DESCRIPTION OF THE TASK – An exact copy of the lines from the one containing "Click the Points" to the end of the records below is required, and nothing else.

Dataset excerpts

—————

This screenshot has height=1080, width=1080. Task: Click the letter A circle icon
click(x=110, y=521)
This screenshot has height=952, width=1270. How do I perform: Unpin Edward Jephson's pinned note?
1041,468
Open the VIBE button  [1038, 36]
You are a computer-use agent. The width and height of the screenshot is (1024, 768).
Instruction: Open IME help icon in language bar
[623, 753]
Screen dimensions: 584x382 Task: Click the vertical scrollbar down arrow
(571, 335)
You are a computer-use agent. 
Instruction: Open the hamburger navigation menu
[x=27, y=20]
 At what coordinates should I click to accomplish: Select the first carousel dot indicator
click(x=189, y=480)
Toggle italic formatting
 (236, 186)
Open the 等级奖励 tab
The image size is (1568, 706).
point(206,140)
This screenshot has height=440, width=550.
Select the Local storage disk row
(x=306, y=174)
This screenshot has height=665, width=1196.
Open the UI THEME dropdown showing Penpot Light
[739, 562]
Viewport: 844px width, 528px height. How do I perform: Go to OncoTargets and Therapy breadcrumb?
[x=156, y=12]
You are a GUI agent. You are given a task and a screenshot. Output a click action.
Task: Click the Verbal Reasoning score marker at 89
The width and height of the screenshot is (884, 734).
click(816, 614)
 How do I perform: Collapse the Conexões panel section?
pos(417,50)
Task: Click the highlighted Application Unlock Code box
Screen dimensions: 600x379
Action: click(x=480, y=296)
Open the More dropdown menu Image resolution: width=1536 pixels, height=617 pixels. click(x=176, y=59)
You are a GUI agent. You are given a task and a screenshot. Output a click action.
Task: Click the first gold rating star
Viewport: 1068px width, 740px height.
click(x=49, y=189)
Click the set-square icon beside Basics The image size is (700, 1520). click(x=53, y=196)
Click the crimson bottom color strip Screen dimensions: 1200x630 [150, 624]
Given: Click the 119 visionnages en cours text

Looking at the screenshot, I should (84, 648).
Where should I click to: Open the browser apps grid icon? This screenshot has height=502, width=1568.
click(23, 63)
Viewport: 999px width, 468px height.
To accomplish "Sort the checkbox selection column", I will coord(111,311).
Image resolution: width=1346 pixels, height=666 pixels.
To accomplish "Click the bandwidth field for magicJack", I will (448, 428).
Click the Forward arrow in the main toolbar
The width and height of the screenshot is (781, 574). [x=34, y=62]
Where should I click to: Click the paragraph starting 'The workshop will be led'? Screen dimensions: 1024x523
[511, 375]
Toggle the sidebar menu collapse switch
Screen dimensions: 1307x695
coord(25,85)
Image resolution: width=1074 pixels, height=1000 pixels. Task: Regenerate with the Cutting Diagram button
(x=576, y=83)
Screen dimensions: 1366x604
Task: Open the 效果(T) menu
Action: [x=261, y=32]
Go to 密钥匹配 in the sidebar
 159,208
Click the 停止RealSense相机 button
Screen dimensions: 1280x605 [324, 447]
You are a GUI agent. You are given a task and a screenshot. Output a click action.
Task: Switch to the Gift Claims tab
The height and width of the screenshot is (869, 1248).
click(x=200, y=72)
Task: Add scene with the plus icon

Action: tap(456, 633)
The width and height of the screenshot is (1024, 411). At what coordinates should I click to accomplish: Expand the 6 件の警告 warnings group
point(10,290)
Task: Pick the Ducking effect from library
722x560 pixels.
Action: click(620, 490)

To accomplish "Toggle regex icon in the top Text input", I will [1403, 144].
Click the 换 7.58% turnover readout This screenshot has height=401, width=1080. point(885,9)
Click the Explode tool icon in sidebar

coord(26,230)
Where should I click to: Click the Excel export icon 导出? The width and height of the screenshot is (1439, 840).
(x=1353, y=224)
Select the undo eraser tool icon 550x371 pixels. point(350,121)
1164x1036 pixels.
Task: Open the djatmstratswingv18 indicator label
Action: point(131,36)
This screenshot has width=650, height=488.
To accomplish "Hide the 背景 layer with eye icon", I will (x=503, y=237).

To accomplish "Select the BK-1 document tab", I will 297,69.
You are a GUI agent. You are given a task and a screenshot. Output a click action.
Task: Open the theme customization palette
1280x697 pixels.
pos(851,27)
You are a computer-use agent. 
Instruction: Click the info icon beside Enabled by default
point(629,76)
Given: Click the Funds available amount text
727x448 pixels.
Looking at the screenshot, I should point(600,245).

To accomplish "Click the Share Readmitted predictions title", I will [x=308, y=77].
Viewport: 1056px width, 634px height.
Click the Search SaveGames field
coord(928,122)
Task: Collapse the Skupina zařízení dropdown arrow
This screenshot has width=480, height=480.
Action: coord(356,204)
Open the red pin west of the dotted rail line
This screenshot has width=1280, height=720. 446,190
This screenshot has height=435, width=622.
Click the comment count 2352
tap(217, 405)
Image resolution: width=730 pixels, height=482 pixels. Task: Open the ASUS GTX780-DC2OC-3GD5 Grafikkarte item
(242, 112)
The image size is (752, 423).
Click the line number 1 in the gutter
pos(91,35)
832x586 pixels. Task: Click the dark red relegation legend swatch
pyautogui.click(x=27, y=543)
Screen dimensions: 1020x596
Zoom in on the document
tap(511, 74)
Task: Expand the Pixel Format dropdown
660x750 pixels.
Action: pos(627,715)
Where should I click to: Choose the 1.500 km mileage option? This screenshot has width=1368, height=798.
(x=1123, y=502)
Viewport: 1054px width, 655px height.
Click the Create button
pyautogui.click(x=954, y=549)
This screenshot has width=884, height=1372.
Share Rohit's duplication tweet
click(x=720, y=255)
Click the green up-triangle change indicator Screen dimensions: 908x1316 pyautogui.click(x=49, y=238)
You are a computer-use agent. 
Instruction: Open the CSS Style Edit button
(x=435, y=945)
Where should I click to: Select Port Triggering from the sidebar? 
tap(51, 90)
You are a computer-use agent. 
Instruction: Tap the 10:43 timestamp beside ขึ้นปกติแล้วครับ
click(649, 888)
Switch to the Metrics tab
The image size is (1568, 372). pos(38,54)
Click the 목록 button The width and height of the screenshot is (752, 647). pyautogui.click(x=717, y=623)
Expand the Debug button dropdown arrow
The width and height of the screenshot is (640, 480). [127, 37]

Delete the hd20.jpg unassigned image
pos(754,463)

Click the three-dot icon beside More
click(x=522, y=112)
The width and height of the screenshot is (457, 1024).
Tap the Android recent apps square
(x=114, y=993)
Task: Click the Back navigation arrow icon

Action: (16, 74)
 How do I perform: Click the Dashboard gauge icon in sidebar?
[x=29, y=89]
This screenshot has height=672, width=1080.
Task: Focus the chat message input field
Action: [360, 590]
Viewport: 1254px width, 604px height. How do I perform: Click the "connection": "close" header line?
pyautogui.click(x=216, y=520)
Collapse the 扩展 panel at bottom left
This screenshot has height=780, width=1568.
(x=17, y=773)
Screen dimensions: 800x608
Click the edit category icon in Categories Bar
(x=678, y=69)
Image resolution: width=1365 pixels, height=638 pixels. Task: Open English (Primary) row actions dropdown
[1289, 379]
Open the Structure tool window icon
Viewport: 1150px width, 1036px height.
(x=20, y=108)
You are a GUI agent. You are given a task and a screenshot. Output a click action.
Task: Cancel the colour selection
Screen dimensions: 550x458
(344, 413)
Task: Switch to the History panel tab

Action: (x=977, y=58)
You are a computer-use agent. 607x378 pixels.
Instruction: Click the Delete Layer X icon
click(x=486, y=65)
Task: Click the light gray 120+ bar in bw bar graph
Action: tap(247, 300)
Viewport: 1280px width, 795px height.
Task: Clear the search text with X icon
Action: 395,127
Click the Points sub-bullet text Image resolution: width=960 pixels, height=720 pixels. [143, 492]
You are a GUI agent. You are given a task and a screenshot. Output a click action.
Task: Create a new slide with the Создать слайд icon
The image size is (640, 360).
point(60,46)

—————

REPLY TO THE EXERCISE –
Click the Points sub-bullet text Image resolution: width=960 pixels, height=720 pixels. [143, 492]
You are a GUI agent. You are given a task and a screenshot. Output a click action.
Task: Create a new slide with the Создать слайд icon
The image size is (640, 360).
point(60,46)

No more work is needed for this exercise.